Switchover of Reaction Paths in the Catalytic Decomposition of Formic Acid on TiO2(110) Surface

Abstract

The decomposition reaction of formic acid (DCOOD) was examined on a rutile TiO2(110) surface in catalytic and noncatalytic conditions. The kinetic behavior of the catalytic reaction was recorded by MS under DCOOD atmosphere of 10−6-10−3 Pa at 500-800 K, whereas TDS, LEED, AES, XPS, and UPS were used to chracterize adsorbed species derived from formic acid and their non-catalytic surface reactions under vacuum. Formic acid was dissociated to form formates and hydroxyl groups on TiO2(110) at 250 K. Bridge formates (0.5 ML) were arranged in a (2 × 1) order below 350 K. Formates (0.1 ML) were desorbed under vacuum at 350 K to relax the (2 × 1) overlayer. The evolution of D2 was observed at 400 K and assigned to recombination of the hydroxyl groups. Residual formates unimolecularly decompose at 570 K with an activation energy of 120 ± 10 kJ/mol and a pre-exponential factor of 2 × 109±1s−1, releasing a mixture of CO, CO2, D2, D2O, and DCOOD in TDS. On the other hand, it was found that TiO2(110) catalyzed two selective reactions: dehydration and dehydrogenation. TiO2(110) shows a preference for the dehydrogenation reaction into D2 + CO2 below 500 K. This is in contrast to the selective activity for the dehydration to D2O + CO reported on TiO2 powder catalysts. The rate of the catalytic dehydration was nearly independent of the pressure of formic acid below 700 K, but increased with surface temperature. An activation energy of 120 ± 10 kJ/mol was again observed in the catalytic dehydration reaction, suggesting that the unimolecular decomposition of formates at the surface is rate controlling.
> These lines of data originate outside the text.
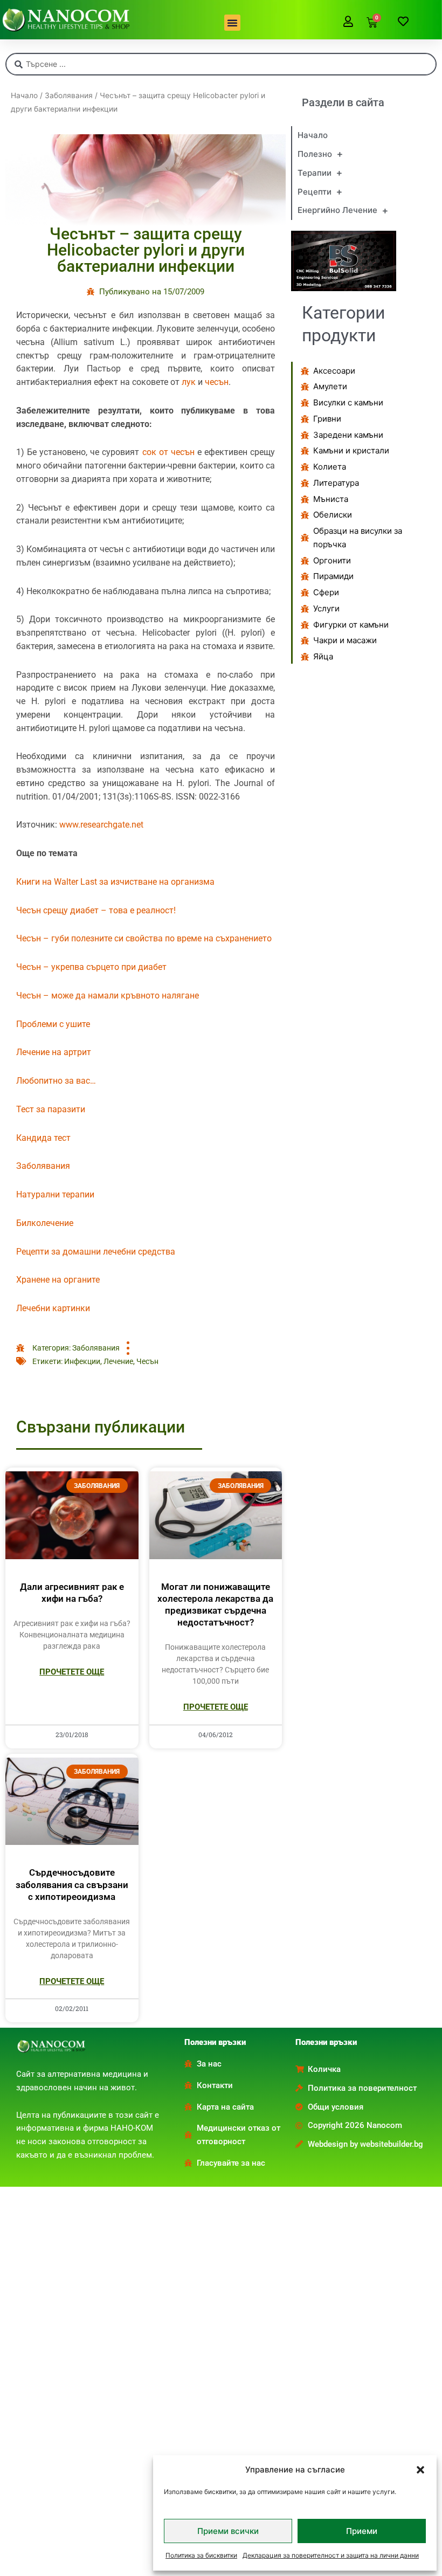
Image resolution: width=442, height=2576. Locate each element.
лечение (118, 1361)
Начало (24, 95)
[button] (420, 2469)
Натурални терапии (55, 1194)
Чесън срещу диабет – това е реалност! (96, 910)
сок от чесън (168, 452)
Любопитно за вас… (56, 1081)
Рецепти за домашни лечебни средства (95, 1251)
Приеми (361, 2531)
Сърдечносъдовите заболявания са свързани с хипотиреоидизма (72, 1884)
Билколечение (44, 1223)
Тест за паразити (50, 1109)
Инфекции (82, 1361)
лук (189, 382)
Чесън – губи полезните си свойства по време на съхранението (144, 938)
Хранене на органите (58, 1280)
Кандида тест (43, 1138)
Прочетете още (71, 1672)
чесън (217, 382)
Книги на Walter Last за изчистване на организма (115, 882)
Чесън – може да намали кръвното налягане (107, 995)
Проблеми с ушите (53, 1024)
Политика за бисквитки (201, 2555)
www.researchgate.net (101, 824)
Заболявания (69, 95)
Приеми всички (228, 2531)
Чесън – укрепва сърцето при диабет (91, 967)
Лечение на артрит (53, 1052)
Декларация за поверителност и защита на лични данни (331, 2555)
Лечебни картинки (53, 1308)
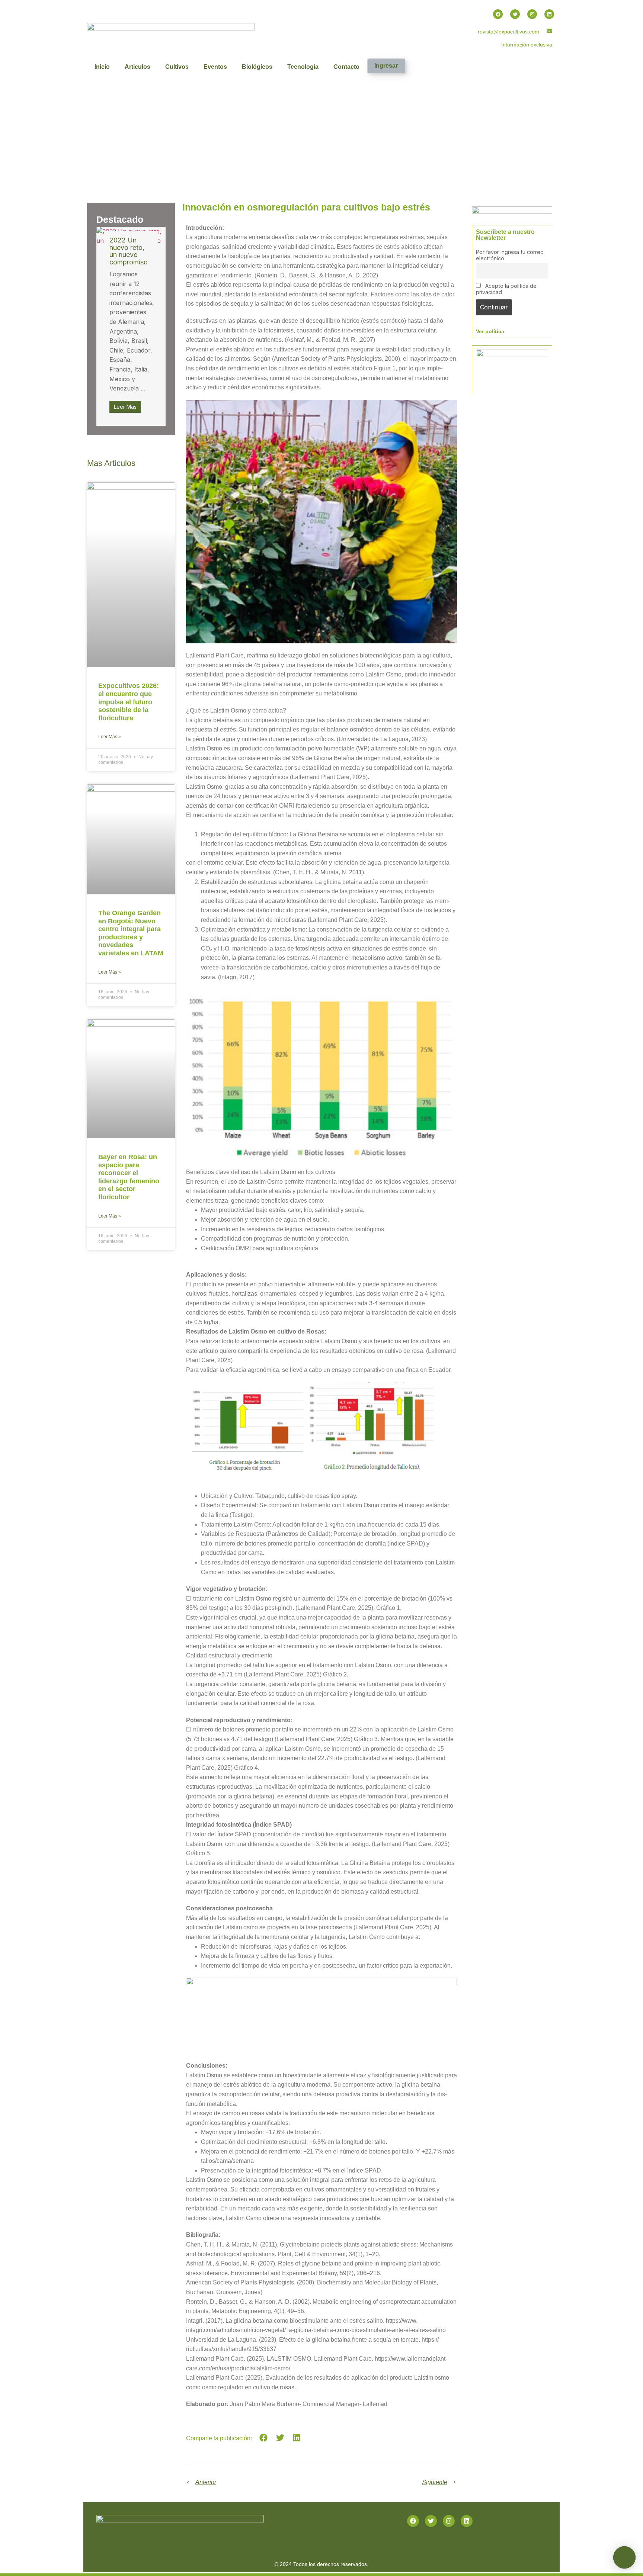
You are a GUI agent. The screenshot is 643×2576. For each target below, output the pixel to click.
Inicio (102, 67)
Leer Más (125, 406)
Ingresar (386, 65)
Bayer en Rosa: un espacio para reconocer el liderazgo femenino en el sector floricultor (128, 1177)
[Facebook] (498, 14)
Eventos (215, 67)
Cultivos (177, 67)
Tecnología (303, 67)
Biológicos (257, 67)
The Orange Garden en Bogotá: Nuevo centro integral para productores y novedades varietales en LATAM (130, 933)
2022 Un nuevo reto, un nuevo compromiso (128, 251)
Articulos (137, 67)
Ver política (490, 331)
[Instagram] (532, 14)
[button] (263, 2438)
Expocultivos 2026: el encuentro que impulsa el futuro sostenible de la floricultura (128, 701)
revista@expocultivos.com (508, 32)
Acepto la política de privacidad (506, 289)
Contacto (346, 67)
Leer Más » (109, 736)
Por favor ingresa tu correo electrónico (510, 255)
The rate of the catalytic dehydrogenation reaction depended on both the coverage of formate and the pressure of DCOOD, with a small activation energy of 15 ± 10 kJ/mol. The catalytic dehydrogenation reaction is thus suggested to proceed in a bimolecular process of a formate and a DCOOD molecule. A kinetic simulation supports the mechanisms, showing a switchover of the reaction paths by the second reactant molecule. These results are discussed, along with previous works on powder catalysts and single crystals.